WASHINGTON – Back home, tea partiers clamoring for the debt-ridden government to slash spending say nothing should be off limits. Tea party-backed lawmakers echo that argument, and they’re not exempting the military’s multibillion-dollar budget in a time of war.

That demand is creating hard choices for the newest members of Congress, especially Republicans who owe their elections and solid House majority to the influential grass-roots movement. Cutting defense and canceling weapons could mean deep spending reductions and high marks from tea partiers as the nation wrestles with a $1.3 trillion deficit.

Yet it also could jeopardize thousands of jobs when unemployment is running high. Proponents of the cuts also could face criticism that they’re trying to weaken national security in a post-Sept. 11 world.

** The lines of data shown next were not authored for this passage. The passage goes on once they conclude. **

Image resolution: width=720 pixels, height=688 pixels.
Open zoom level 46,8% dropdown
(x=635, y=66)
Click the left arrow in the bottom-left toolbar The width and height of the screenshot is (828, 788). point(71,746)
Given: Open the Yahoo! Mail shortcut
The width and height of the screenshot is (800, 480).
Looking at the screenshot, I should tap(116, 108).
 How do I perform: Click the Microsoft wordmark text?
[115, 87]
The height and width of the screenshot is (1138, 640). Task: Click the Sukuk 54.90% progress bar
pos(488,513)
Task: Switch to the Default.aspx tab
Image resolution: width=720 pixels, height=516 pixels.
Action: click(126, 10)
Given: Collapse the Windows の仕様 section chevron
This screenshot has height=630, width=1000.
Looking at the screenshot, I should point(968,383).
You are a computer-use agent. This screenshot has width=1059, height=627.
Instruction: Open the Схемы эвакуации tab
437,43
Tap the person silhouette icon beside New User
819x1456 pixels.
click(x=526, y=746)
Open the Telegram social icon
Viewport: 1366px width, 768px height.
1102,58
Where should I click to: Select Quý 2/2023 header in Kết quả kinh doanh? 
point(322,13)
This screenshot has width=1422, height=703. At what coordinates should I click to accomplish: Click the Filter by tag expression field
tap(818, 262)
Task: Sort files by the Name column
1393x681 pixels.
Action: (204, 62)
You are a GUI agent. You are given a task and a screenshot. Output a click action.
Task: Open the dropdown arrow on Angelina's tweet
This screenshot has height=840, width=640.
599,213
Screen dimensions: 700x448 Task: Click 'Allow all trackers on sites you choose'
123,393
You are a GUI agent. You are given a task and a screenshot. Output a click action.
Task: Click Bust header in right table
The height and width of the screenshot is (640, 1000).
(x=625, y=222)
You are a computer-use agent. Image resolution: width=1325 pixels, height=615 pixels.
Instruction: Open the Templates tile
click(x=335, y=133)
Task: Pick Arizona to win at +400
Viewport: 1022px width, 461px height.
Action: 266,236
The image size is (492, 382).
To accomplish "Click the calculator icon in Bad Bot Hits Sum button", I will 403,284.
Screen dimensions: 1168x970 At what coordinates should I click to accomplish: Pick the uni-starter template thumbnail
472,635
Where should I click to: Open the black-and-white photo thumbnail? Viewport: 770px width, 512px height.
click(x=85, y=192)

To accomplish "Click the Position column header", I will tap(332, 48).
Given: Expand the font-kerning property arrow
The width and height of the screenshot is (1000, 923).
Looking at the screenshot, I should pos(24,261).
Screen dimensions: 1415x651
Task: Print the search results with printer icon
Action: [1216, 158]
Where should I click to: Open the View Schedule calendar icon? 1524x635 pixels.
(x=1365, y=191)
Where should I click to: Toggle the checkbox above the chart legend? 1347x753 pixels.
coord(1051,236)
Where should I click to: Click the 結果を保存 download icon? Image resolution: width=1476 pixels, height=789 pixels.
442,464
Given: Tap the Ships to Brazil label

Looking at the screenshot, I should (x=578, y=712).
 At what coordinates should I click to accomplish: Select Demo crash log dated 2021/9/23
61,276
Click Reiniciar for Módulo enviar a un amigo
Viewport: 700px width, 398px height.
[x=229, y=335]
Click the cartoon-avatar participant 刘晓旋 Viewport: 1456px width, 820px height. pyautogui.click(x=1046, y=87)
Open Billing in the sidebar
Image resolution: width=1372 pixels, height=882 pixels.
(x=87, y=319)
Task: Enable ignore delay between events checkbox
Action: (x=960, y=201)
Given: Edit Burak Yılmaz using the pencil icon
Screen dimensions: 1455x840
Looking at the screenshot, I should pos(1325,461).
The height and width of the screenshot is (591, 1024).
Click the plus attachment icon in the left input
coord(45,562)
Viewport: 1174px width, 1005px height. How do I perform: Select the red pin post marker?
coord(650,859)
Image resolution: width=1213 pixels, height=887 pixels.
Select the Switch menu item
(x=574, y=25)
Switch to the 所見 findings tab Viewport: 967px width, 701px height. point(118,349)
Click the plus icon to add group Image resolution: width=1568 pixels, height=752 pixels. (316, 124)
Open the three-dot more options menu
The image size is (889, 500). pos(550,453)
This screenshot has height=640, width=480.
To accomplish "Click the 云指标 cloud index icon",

House Republican leaders specifically exempted defense, homeland security and veterans’ programs from spending cuts in their party’s “Pledge to America” campaign manifesto last fall. But the House’s new majority leader, Rep. Eric Cantor, R-Va., has said defense programs could join others on the cutting board.

The defense budget is about $700 billion annually. Few in Congress have been willing to make cuts as U.S. troops fight in Afghanistan and finish the operation in Iraq.

Defense Secretary Robert Gates, in a recent pre-emptive move, proposed $78 billion in spending cuts and an additional $100 billion in cost-saving moves. While that amounts to $13 billion less than the Pentagon wanted to spend in the coming year, it still stands as 3 percent growth after inflation is taken into account.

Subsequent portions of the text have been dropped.